(Données de localisation de mots et d'éléments)
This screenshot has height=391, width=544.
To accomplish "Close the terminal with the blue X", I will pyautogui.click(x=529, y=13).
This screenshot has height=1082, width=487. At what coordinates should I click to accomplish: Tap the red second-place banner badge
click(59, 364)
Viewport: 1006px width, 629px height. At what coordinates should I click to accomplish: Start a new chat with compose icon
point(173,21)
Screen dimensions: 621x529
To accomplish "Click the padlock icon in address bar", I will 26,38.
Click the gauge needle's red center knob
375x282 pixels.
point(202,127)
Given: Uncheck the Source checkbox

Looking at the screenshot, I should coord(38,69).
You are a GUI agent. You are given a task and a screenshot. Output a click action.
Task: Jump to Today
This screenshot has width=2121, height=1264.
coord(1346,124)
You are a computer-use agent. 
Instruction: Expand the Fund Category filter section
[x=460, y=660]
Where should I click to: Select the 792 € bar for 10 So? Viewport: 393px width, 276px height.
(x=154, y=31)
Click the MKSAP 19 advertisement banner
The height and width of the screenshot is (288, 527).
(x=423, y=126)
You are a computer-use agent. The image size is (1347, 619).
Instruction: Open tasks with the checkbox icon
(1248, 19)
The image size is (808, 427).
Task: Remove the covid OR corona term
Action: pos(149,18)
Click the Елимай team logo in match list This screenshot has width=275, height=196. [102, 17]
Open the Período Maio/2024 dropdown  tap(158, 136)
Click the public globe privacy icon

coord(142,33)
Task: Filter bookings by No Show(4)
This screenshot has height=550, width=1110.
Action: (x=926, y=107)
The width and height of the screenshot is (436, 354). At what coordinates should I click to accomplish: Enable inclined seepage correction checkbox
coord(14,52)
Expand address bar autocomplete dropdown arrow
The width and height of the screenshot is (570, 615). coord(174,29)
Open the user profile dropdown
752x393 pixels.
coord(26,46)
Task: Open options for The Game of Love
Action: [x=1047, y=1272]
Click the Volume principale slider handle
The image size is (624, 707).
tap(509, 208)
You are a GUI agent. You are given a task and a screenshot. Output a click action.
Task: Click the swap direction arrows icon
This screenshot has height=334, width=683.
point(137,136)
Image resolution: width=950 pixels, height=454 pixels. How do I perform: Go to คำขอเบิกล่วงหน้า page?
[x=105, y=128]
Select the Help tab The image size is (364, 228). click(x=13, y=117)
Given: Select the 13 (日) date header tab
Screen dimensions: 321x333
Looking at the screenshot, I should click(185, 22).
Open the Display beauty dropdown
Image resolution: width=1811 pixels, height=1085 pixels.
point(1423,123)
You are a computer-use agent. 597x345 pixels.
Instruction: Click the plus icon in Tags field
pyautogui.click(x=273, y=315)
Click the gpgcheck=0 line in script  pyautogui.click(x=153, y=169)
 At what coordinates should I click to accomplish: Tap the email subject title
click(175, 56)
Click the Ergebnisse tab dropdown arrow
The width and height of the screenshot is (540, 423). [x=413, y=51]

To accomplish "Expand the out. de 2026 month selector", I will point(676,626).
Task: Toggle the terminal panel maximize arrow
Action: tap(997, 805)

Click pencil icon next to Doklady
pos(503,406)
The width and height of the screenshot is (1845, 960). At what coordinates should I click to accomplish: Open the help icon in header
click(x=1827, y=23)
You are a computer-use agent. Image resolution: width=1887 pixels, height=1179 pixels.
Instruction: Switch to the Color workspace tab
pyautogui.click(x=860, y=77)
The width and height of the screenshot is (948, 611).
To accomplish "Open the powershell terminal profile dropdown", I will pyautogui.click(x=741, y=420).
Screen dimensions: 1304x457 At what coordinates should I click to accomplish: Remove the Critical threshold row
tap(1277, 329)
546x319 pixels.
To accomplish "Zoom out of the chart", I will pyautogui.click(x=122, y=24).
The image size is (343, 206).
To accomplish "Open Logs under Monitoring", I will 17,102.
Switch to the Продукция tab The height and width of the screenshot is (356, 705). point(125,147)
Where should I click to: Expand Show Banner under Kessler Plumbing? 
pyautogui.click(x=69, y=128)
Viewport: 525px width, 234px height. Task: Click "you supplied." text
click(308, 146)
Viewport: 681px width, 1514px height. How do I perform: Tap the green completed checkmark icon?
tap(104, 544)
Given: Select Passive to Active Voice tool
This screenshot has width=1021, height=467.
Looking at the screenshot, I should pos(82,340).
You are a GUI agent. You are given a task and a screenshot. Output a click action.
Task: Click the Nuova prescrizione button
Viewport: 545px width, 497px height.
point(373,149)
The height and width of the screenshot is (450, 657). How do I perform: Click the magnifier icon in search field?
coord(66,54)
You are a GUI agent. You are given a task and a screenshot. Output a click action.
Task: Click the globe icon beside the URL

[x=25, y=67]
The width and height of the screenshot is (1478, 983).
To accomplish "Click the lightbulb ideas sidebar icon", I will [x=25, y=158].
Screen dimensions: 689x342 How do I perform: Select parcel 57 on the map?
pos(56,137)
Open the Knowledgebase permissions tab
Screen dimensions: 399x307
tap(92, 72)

Problème posé —
Extrayez et recopiez à l'identique les lignes des items. Commencez à la ligne qui contient « The height and width of the screenshot is (450, 657). » et arrêtez-vous à la fin des items.

Solution du problème —
The height and width of the screenshot is (450, 657). How do I perform: Click the magnifier icon in search field?
coord(66,54)
You are a GUI agent. You are given a task and a screenshot. Output a click action.
Task: Click the globe icon beside the URL

[x=25, y=67]
The width and height of the screenshot is (1478, 983).
To accomplish "Click the lightbulb ideas sidebar icon", I will [x=25, y=158].
Screen dimensions: 689x342 How do I perform: Select parcel 57 on the map?
pos(56,137)
Open the Knowledgebase permissions tab
Screen dimensions: 399x307
tap(92, 72)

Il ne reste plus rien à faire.